Le travail est accompli: des visages satisfaits reflètent l’engagement collectif et le succès mérité. (Photo: INACH)

Recherche pour une prévention à long terme
La surveillance est soutenue par plusieurs projets nationaux de recherche, financés notamment par l’Agence nationale pour la recherche et le développement (ANID) ainsi que par le Programme national de sciences antarctiques (PROCIEN). L’accent est mis sur la propagation, l’évolution génétique et les possibles adaptations du virus aux espèces animales antarctiques.
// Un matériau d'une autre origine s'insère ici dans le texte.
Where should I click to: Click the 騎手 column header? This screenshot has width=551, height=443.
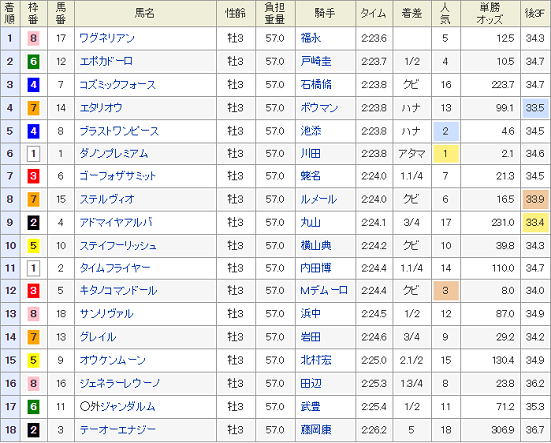coord(325,13)
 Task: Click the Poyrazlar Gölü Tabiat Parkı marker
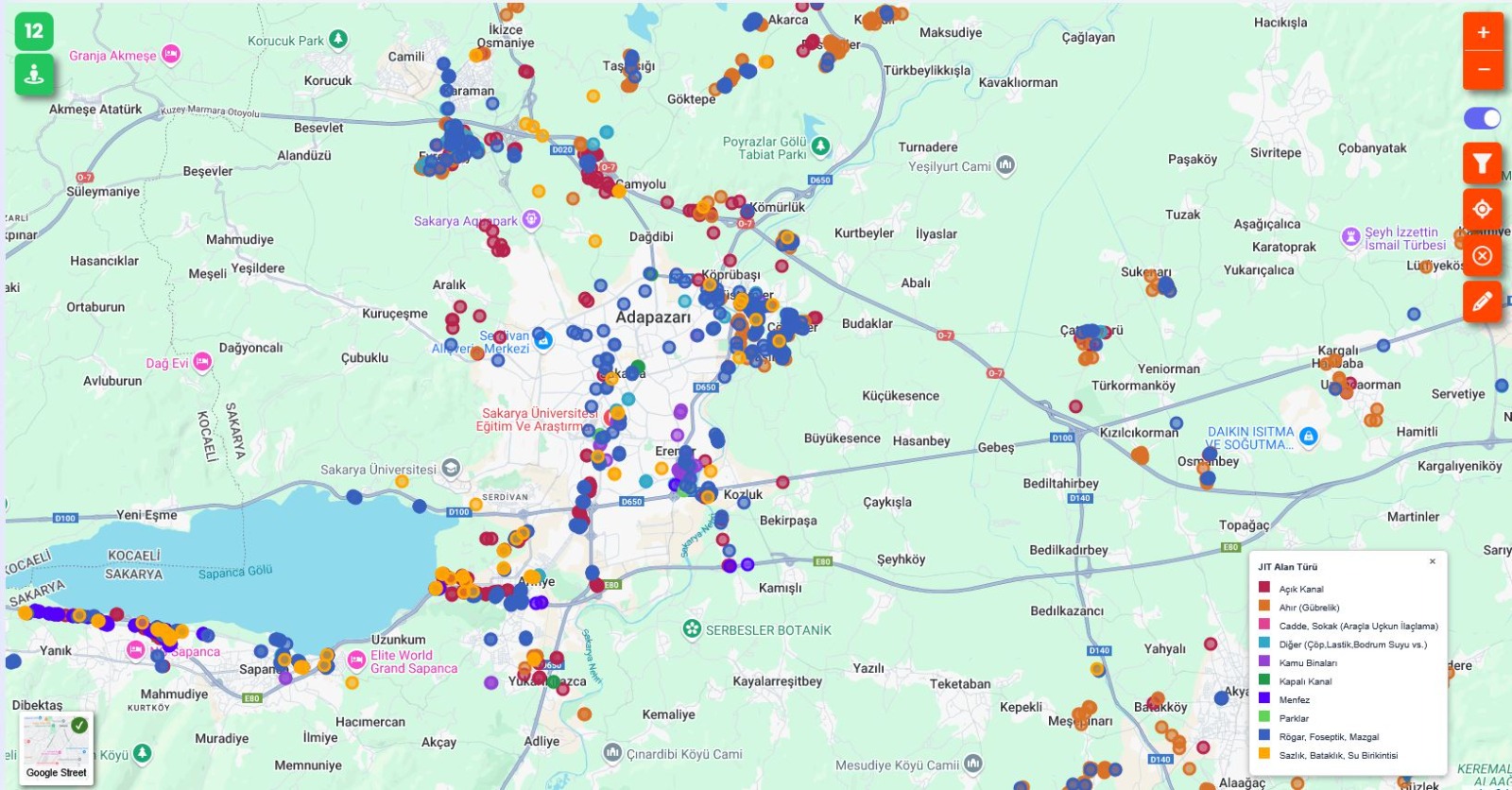820,146
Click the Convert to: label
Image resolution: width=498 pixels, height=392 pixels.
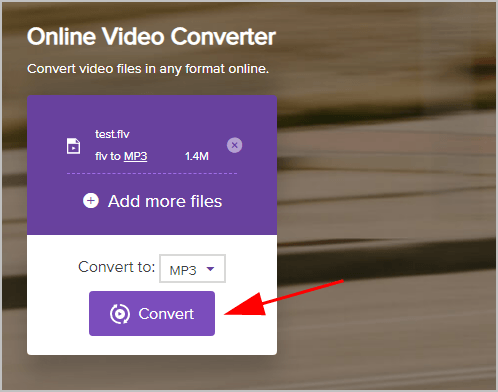(117, 267)
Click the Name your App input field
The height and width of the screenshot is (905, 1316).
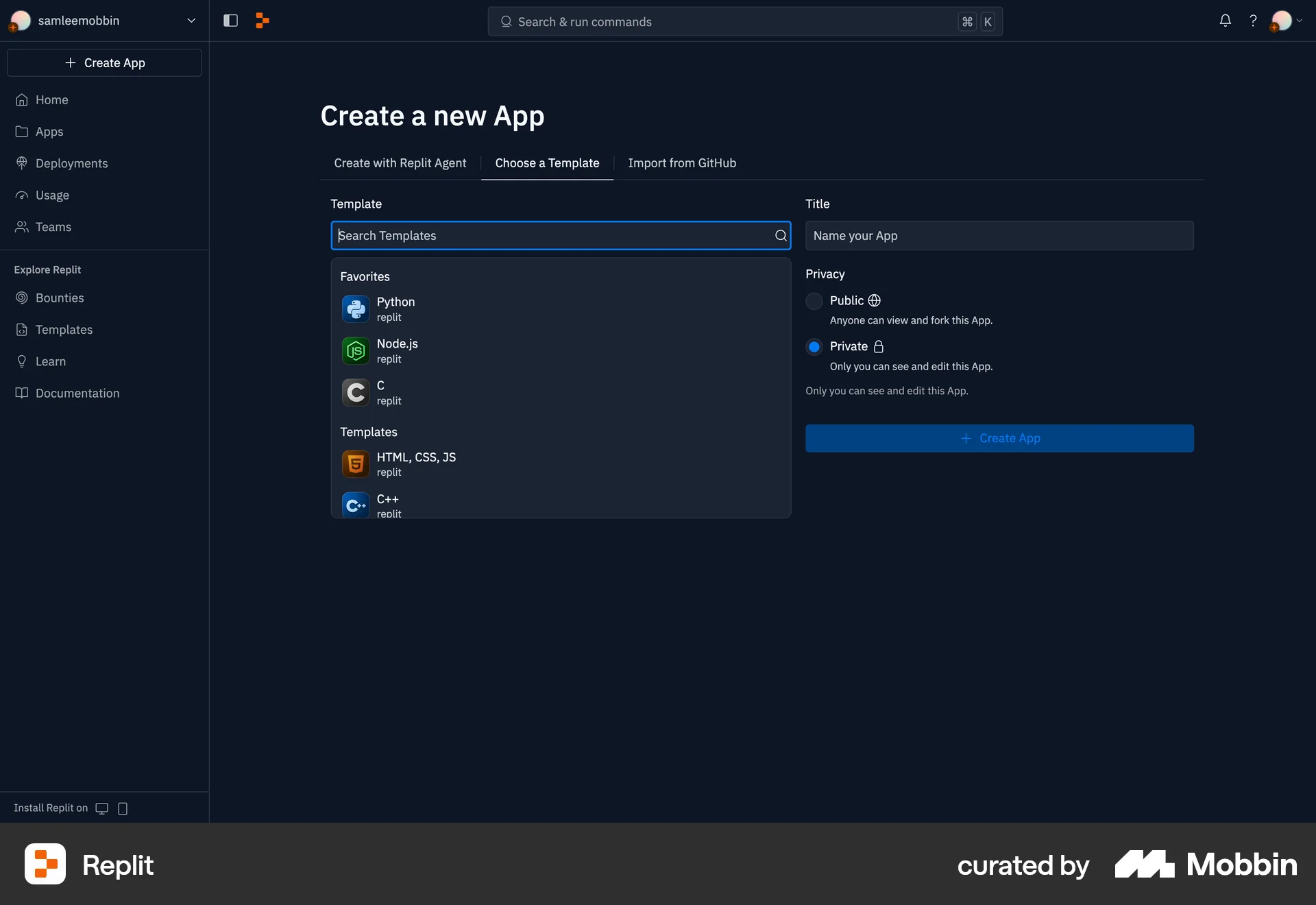(x=1000, y=235)
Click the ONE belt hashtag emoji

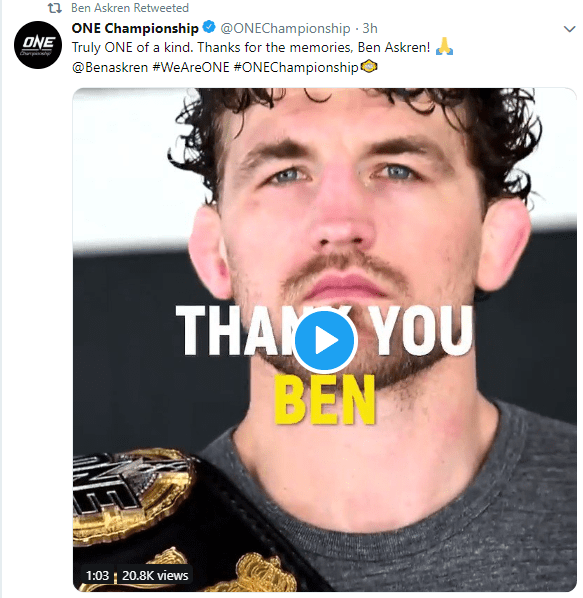(x=369, y=67)
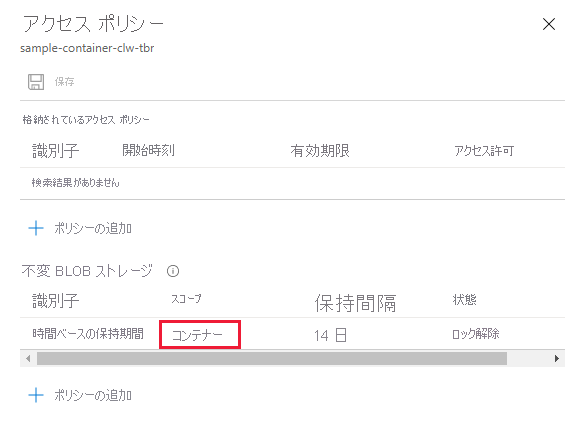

Une attention particulière est accordée au séquençage génomique des échantillons positifs. Celui-ci fournit des indications cruciales sur l’origine et l’évolution du virus et aide à comprendre pourquoi certaines espèces sont plus touchées que d’autres.

Selon les connaissances actuelles, il n’existe aucun indice d’une menace aiguë pesant sur des populations entières. Néanmoins, les chercheurs soulignent que la poursuite d’une surveillance continue et coordonnée reste indispensable afin de détecter à temps les risques pour la faune unique de l’Antarctique.